On November 13, 2024, during the Practicing Law Institute’s 56th Annual Institute on Securities Regulation, a panel of experts discussed recent disclosure developments for public companies. The main topics of discussion included Insider Trading Policies and 10b5-1 Plans, Non-GAAP Measures, Cybersecurity, and ESG.

Navigating the Updated SEC Rules for 10b5-1 Plans

The SEC’s recent amendments to Rule 10b5-1, aimed at tightening regulations on trading plans for company insiders, took effect last year.

Practical Impact on Company and Insider Practices

Despite initial concerns, many companies have observed minimal change in day-to-day operations.  Companies continue to operate as they did before, but with a heightened emphasis on implementation of formalized disclosure controls and procedures to track and report 10b5-1 plans accurately.  The panel recommended that companies proactively discuss and align their approaches to cooling-off periods and other compliance measures with their treasury and finance teams, as well as their CFOs.

Option Grant Practices and New Disclosure Requirements under Item 402

Item 402(x) of Regulation S-K requires companies to disclose option grants made to named executive officers either within four business days before or one business day after filing a 10-K, 10-Q or a Form 8-K that contains material non-public information (MNPI).  Concerns initially arose that the requirement to disclose such grants would place companies under increased scrutiny. However, most companies are opting to maintain their existing option grant schedules, with a narrative disclosure explaining that they do not time their grants around MNPI disclosures. This approach has led most companies to refrain from adopting a policy, opting instead to document existing practices.
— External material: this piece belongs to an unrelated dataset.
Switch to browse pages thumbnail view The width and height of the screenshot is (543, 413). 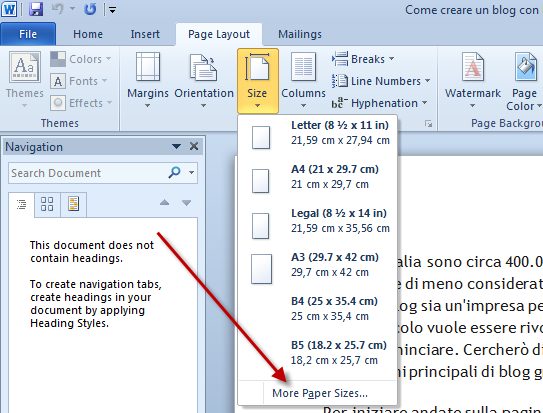pos(47,204)
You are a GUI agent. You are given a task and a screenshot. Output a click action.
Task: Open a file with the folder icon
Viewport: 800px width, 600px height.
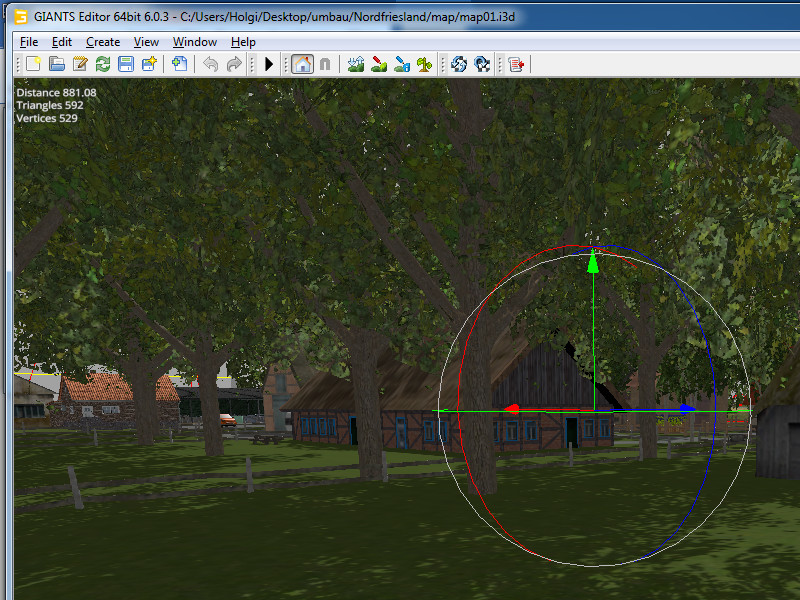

Disclosure Requirements under Item 408

Under Item 408(b) of Regulation S-K, companies are required to file their insider trading policies as exhibits to Form 10-K. For those companies that have not already filed their policies, the panel suggested some tips to ensure the policies are ready for public scrutiny, including reviewing and removing any internal company jargon, administrative details, or personally identifiable information (e.g., compliance officer contact details) from the policy, and considering the treatment of other materials referred to in the insider trading policy, such as FAQs and similar documents. Companies should also be mindful of the requirement that they disclose whether their insider trading policies apply to the company’s own transactions in its securities, and consider including a provision in the policy to address this concern.

Non-GAAP Measures

The SEC’s comment letters continue to focus intensively on non-GAAP measures. Companies are focused on strict compliance with Reg G and Item 10(e) requirements, ensuring that GAAP measures maintain “equal or greater prominence” relative to non-GAAP figures. Key considerations include accurate reconciliation from GAAP to non-GAAP measures, consistent application of exclusions across reporting periods, and a clear explanation of the value of non-GAAP metrics to both investors and management.  New non-GAAP adjustments or tailored metrics should be carefully vetted with the audit and disclosure committees to preempt potential SEC concerns. While companies may see a shift in the enforcement tone as new leadership influences the SEC’s approach, vigilance around these disclosures remains crucial.

Cybersecurity Disclosures

The SEC has recently increased its focus on cybersecurity disclosures, issuing comment letters instead of broader guidance or “Dear CFO” letters. A key area of scrutiny has been the adequacy of disclosures regarding management’s cybersecurity expertise, including detailed qualifications and oversight responsibilities. Other areas of comment include the adequacy of disclosures about third-party risk, enterprise risk management integration, and board oversight of cybersecurity and data privacy risks. Companies should consider collaborating closely with their Chief Information Security Officer (CISO) to ensure that disclosures are robust and specific.

ESG Disclosures

As the United States prepares for a shift in presidential administrations, the path forward regarding ESG disclosures has become less clear. The SEC’s final rule requiring registrants to provide certain climate-related information in their registration statements and annual reports remains under a voluntary stay by the SEC as it defends the final rule from various legal challenges. The future of that rule, including whether the incoming SEC leadership will continue defending the rule, is uncertain. However, even without an effective climate-related disclosure rule from the SEC, public companies will still need to consider disclosure developments in California, Europe, and other jurisdictions as applicable, and should be mindful of the accuracy of any environmental claims they make in their disclosures.